Honoured by the British Film Institute in 1982 as "the most original and imaginative work", "The Rat-Trap" was released some months ago on DVD by Britain's Second Run DVD. Which specialises in bringing out important and award winning movies from across the world. Second Run films encompass many genres and languages, and caters to a niche market, to all those who seriously care about meaningful cinema.
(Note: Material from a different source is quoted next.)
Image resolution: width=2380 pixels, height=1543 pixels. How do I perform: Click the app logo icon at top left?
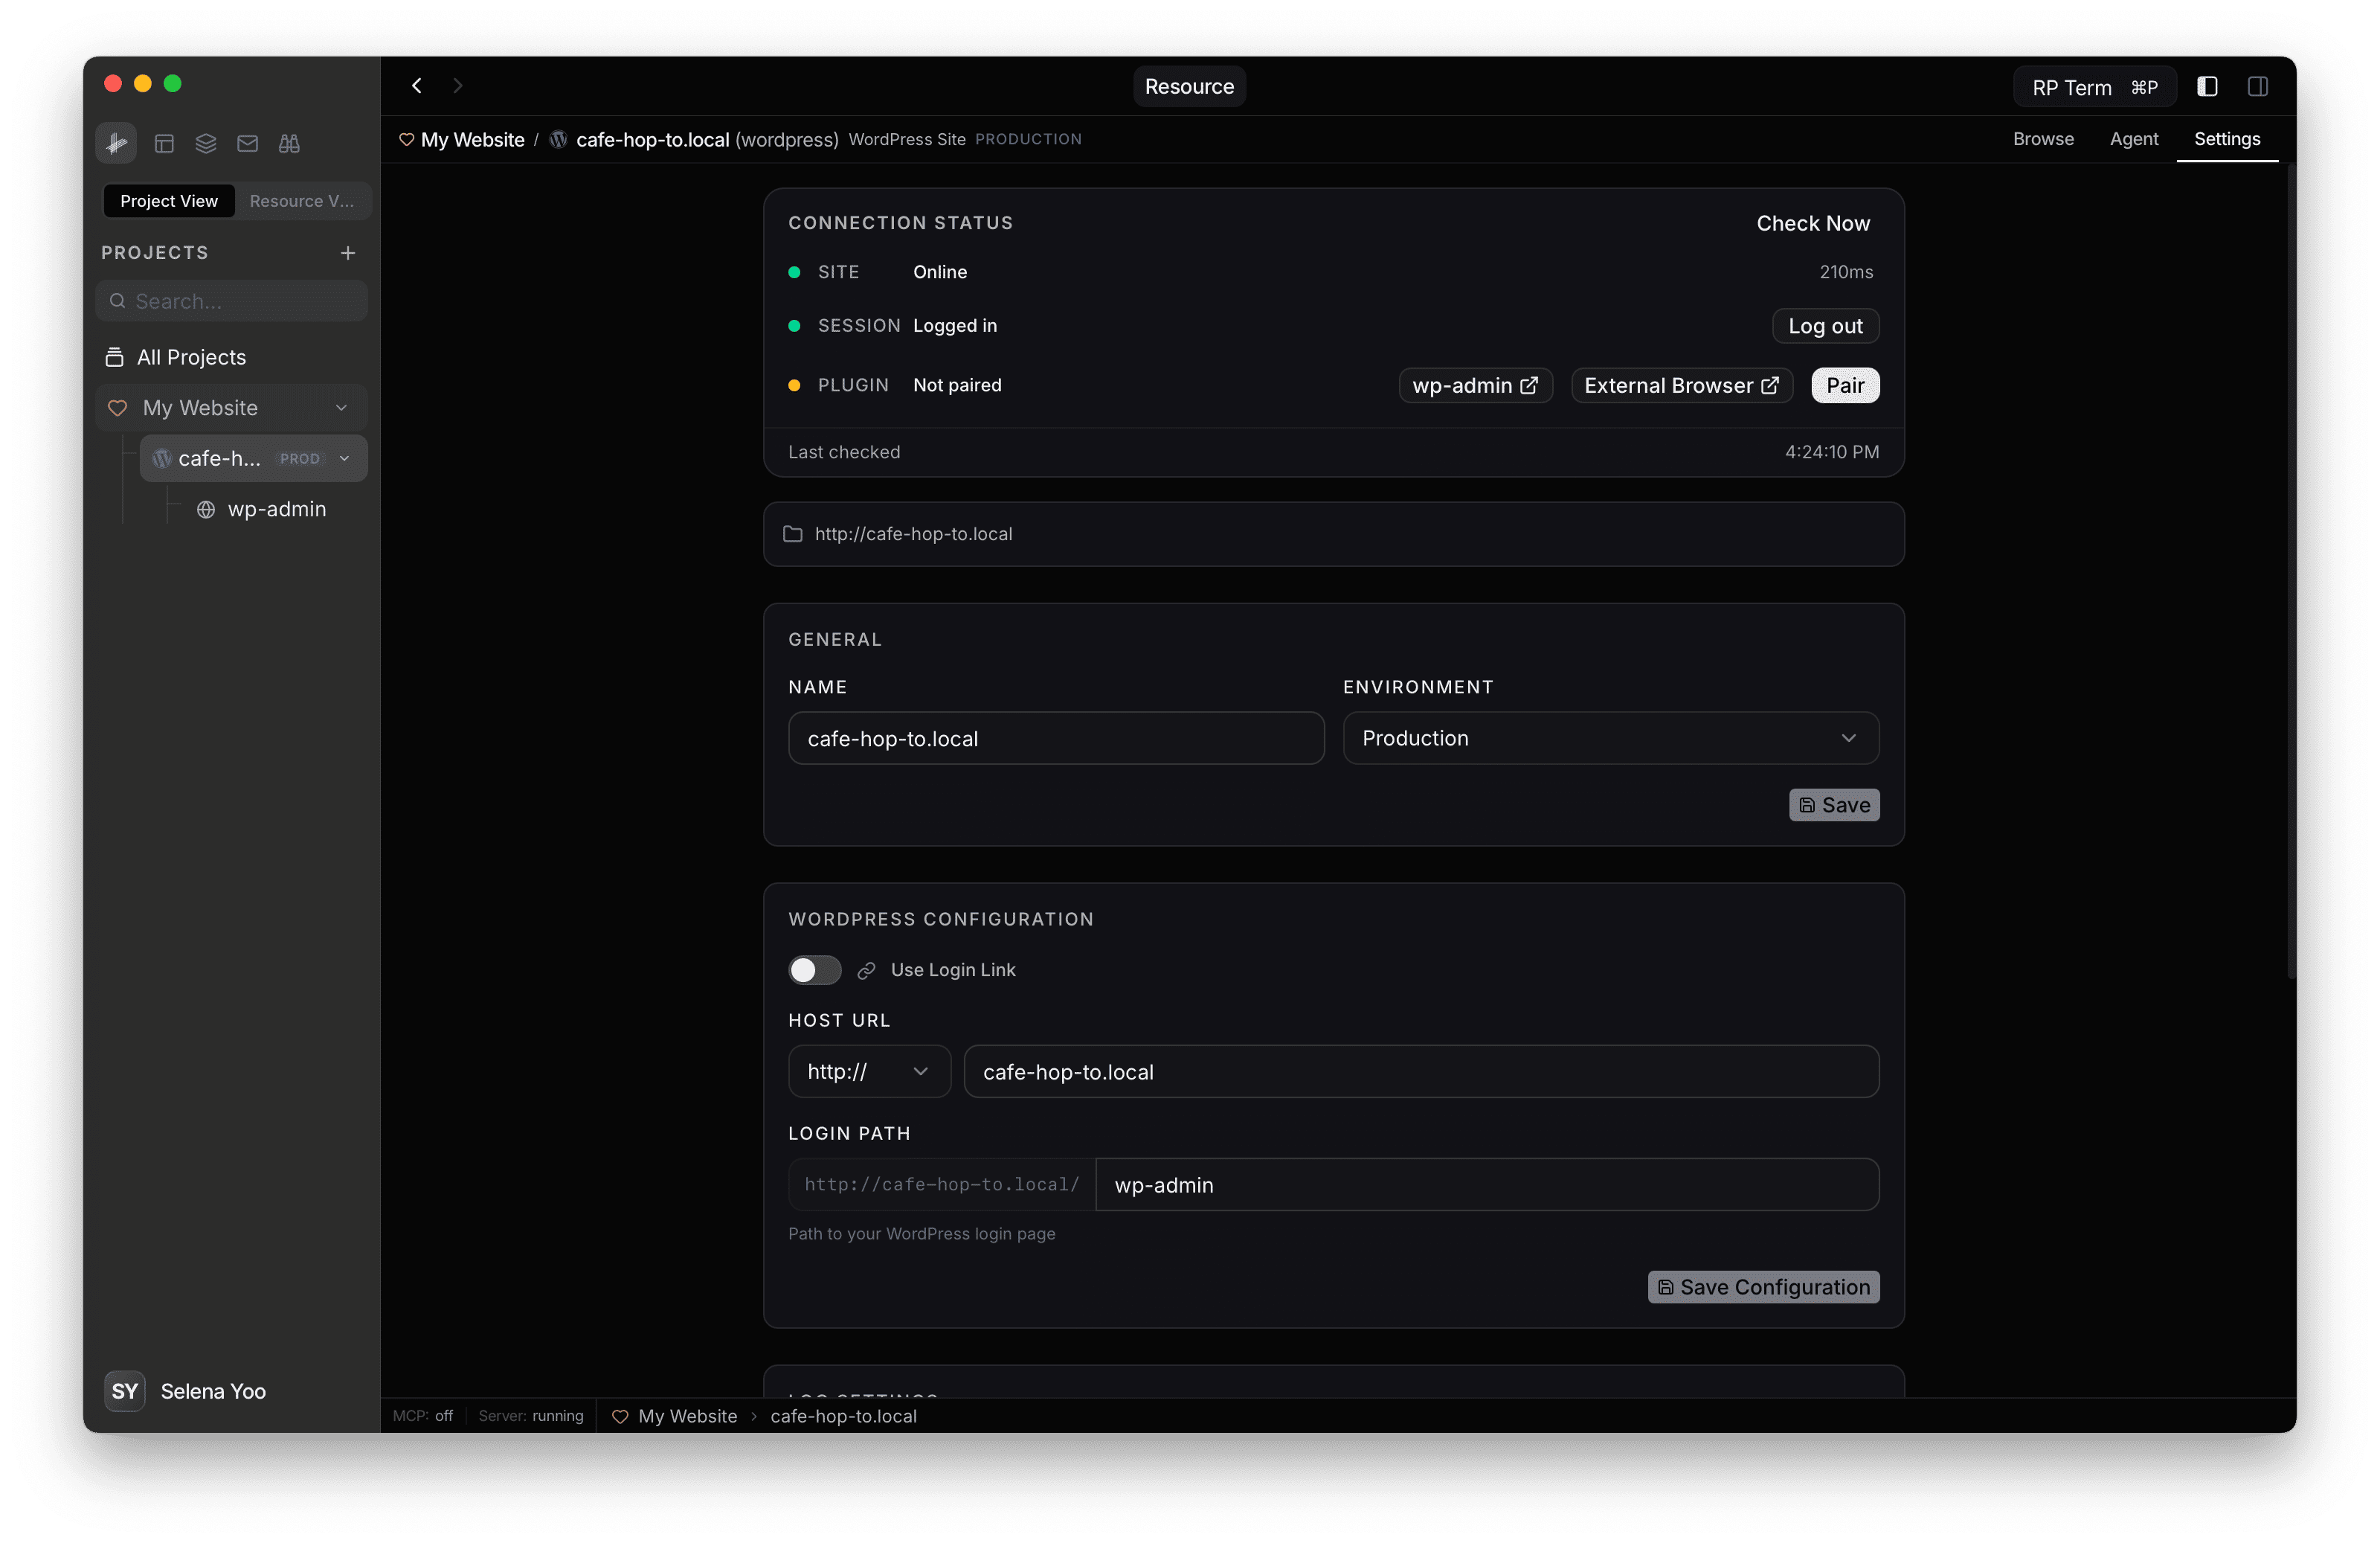[x=115, y=143]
This seems like a very welcome beginning, given the fact that while Ray's movies are freely available on VCDs or DVDs, Adoor's, baring two of his 11 features, are not. With a growing awareness in India of a cinema that goes beyond Bollywood or the crass commercial, his films have an audience that is growing and is not necessarily confined to those speaking Malayalam. Apart from an engaging style, his cinema deals with a variety of subjects, such as unconventional relationship (One's Own Choice), destabilisation in domestic space (The Ascent), the dynamics of political change (Mukhamukham or Face To Face, 1984) and the guilt of a hangman (Nizhalkkuthu or Shadow Kill, 2002). Yet, his vision is uniformly personal and treatment itself wonderfully visual. And these come from a master moviemaker whose passion well into his youth was theatre, not film. Yet, unlike much of Indian cinema, Adoor's work remains pure cinema. And delightfully so.
First appeared in Sight & SoundÂ





Comments( 2 )
True there is not much similarity
True there is not much similarity between Ray and Adoors works. Personally I think that Ray as a filmmaker had a more accesible style (in terms of narrative) than Adoor. Adoor relies more on cinematic metaphors, and all his best works such as Rat Trap, Mukhamukham, The Wall etc are cinematic expresions of a preoccupied mental state. Ray's approach was more literary and he was a master in constructing new mileus and settings and was more deft in bringing colour and humour to everyday life. Maybe this explains Rays greater popularity among viewers..
The Rat trap is delightful and cinematic yes, but like Mukhamukham it is challenging, obscure cinema of a kind rarely seen in Indian cinema. Watching Bela Tarr' Wreckmeister was a similar experience
Adoor Gopalakrishnan has been one of my
Adoor Gopalakrishnan has been one of my favorite directors and I always take pleasure in going through any kind of write-ups on him.
He is one of the very few Indian film- makers, who to some extent have carried forward the legacy of Ray’s realistic expression successfully. Especially, Adoor, in his early phase of film- making, very much adhered to the Ray’s style of film-making in films like ‘Sayamvaram’, ‘Kodiyettam’ ‘Elipatthyam’ etc. The usage of cinematic metaphors in his films not only expresses the psychological intricacies but also the complicated scuffle between tradition and modernity. Ray’s films, starting with ‘Pather Panchali’, have been loaded with such cinematic metaphors (if one can recall in ‘Pather Panchali’: the train sequence, the black snake leaving the empty house etc.). In this case there lies a difference between Ray and Adoor. In Ray’s films inspite of the loses caused as a consequence of modernity, in most cases it is modernity that triumphs over tradition, while in Adoor’s films the journey of modernity is full of discontent and confrontations where modernity always might not triumph over tradition in the end of the film.